Since we spoke last weekend about the fact that, while in this life, God deals with us mercifully rather than justly, it is fitting that this Sunday’s gospel also deals with the apparent “injustice” of God’s goodness and mercy.
The well-known parable of the landowner and the late-comer laborers does strike us as unjust. Workers who labored for an hour get paid as much as those who labored all day? We would rightly be indignant if this were to happen in the workplace. Unfortunately, we all-too-often think about our spiritual lives in an earthly way, as if our growth in holiness is a fair exchange between me and God: I do such and such a good deed, so God should repay/reward/forgive me. This is exactly the mentality from which the Lord is trying to remove us. As we said last Sunday, God’s goodness toward us is utterly and totally unmerited and gratuitous. It is not repayment for anything we are or do, it is not on account of God’s recognition of our goodness. God’s love makes us good.

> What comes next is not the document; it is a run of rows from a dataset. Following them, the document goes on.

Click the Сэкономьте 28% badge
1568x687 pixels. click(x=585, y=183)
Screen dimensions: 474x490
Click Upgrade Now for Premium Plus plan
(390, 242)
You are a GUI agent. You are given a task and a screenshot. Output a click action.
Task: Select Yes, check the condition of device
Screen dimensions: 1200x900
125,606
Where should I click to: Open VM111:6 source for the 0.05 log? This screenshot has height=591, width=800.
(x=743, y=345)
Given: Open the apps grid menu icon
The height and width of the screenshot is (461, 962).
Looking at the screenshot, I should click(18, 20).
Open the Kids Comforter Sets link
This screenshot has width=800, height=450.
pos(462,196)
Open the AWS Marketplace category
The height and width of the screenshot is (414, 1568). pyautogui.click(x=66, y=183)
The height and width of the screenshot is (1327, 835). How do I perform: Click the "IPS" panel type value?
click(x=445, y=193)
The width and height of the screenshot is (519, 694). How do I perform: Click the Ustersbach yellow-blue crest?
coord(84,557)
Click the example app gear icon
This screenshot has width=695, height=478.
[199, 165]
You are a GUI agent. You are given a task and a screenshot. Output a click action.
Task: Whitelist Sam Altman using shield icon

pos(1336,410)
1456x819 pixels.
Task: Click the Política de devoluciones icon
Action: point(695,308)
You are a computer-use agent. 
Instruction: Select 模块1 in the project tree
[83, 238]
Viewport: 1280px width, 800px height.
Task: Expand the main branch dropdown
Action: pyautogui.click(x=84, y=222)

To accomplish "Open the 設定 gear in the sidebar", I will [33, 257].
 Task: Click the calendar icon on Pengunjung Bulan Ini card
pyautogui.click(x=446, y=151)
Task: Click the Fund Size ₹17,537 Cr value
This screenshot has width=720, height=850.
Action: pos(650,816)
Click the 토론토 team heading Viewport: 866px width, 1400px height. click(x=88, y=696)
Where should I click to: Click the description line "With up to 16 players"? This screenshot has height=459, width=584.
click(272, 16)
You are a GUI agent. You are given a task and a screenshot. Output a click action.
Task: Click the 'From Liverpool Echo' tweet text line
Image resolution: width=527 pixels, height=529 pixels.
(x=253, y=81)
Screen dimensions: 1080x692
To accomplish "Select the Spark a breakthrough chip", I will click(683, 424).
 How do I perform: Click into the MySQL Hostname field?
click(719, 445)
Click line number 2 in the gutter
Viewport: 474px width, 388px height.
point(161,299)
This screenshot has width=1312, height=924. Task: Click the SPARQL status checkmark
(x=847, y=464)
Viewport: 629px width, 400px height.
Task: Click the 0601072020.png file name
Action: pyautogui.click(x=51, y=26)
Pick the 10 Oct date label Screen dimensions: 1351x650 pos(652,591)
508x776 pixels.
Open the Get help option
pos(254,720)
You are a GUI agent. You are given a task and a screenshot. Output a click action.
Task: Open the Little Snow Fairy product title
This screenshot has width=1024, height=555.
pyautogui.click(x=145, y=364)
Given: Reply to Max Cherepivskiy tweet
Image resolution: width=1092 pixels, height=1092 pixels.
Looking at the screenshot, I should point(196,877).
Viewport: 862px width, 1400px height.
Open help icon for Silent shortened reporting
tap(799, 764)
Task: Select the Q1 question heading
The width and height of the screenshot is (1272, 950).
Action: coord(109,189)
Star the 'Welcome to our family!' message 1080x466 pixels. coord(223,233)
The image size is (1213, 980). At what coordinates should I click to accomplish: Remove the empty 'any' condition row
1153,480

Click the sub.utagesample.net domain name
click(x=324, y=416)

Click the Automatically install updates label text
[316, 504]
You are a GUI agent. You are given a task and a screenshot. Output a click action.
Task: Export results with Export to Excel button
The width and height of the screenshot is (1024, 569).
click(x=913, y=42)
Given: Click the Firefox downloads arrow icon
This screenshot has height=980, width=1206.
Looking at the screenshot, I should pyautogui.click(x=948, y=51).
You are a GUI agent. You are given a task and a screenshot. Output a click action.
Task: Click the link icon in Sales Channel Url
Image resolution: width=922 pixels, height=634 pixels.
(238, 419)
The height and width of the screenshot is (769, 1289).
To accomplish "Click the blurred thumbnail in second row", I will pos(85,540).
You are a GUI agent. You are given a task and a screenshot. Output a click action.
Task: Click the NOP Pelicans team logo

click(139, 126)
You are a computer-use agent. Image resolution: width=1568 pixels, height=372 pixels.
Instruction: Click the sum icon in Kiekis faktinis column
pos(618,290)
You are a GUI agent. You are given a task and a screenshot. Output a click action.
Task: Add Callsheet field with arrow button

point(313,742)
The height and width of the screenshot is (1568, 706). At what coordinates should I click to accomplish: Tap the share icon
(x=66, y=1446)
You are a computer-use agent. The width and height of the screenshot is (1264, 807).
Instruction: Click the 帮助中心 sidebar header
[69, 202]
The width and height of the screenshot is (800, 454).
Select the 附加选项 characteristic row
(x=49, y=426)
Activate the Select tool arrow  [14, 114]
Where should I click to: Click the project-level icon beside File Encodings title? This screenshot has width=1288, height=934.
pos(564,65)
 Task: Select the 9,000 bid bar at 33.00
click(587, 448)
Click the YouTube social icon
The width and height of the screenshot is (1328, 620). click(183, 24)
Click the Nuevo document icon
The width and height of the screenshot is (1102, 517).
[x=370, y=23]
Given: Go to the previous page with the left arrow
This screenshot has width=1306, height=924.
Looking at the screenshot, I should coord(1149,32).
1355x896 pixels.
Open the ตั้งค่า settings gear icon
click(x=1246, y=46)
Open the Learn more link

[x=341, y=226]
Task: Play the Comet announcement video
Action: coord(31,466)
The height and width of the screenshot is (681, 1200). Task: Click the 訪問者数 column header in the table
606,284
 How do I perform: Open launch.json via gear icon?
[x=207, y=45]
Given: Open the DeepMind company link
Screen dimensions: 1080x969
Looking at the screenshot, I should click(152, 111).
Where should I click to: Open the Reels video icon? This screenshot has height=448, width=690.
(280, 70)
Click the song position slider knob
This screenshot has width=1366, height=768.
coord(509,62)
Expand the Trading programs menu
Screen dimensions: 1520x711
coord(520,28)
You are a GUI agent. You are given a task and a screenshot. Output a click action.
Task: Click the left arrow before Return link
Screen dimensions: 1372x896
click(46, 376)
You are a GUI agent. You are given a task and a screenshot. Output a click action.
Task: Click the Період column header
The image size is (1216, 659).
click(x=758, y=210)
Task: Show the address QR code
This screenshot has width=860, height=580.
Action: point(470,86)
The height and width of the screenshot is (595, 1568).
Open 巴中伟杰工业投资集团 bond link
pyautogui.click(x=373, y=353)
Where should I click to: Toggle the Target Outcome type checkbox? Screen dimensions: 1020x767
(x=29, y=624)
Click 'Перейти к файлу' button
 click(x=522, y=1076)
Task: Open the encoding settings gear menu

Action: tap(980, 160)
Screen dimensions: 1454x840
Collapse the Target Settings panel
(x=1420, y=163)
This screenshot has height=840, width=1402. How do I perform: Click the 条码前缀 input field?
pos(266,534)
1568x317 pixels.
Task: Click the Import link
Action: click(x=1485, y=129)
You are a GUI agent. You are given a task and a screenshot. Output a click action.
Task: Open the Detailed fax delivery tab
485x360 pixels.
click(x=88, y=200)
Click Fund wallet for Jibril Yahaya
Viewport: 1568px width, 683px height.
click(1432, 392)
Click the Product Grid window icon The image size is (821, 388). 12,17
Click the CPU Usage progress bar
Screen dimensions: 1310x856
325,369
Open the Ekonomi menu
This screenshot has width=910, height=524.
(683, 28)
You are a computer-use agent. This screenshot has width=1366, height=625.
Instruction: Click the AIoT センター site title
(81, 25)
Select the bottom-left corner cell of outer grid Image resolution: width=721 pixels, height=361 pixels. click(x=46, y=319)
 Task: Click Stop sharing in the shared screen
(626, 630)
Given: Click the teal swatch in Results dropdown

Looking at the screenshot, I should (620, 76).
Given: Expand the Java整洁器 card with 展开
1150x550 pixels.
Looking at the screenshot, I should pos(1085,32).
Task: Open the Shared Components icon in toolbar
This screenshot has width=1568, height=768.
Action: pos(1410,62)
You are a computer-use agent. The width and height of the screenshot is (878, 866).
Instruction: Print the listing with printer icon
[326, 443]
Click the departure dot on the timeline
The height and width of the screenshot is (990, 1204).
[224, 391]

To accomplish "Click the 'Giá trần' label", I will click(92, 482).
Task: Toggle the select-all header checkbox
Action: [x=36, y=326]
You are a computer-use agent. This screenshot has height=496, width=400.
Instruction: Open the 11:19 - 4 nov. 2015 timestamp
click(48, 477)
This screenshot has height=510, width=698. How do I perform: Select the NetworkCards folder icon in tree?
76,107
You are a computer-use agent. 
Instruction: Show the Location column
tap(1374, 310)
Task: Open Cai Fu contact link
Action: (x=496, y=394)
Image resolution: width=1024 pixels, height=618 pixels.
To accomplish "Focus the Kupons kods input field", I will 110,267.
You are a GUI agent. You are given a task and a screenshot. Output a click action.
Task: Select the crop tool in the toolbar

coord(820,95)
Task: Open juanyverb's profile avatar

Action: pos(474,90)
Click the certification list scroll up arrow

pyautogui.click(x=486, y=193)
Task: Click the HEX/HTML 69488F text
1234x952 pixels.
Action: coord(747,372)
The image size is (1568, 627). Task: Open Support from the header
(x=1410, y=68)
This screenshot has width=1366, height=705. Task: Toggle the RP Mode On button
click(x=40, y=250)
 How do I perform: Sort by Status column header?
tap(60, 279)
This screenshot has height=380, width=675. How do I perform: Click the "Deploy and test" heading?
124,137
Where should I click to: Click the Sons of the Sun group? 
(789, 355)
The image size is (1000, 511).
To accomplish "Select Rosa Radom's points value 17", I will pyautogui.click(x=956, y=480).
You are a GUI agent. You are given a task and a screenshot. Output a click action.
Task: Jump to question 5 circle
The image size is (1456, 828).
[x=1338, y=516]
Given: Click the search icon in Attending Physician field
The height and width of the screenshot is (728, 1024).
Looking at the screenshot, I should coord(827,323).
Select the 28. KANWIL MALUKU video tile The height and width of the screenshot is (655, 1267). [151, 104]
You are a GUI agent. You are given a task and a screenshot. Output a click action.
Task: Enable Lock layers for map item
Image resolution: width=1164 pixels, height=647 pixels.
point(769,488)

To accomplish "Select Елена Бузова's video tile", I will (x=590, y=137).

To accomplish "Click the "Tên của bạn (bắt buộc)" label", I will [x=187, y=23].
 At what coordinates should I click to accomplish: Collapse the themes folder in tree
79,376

Once we recognize that God’s mercy and goodness are showered upon both the good and the bad; both the lifelong disciple of Christ and the most recent convert from a terribly sinful life; both my friend and my enemy – then and only then do we truly rejoice in God’s goodness and love. It is only then that we can rejoice not only at my own blessings and forgiveness but also rejoice in the blessings and forgiveness showered upon everyone else, rather than become resentful or bitter at someone else’s progress. Indeed, this is a preparation for heaven, wherein every saint will rejoice at the glory of every other saint.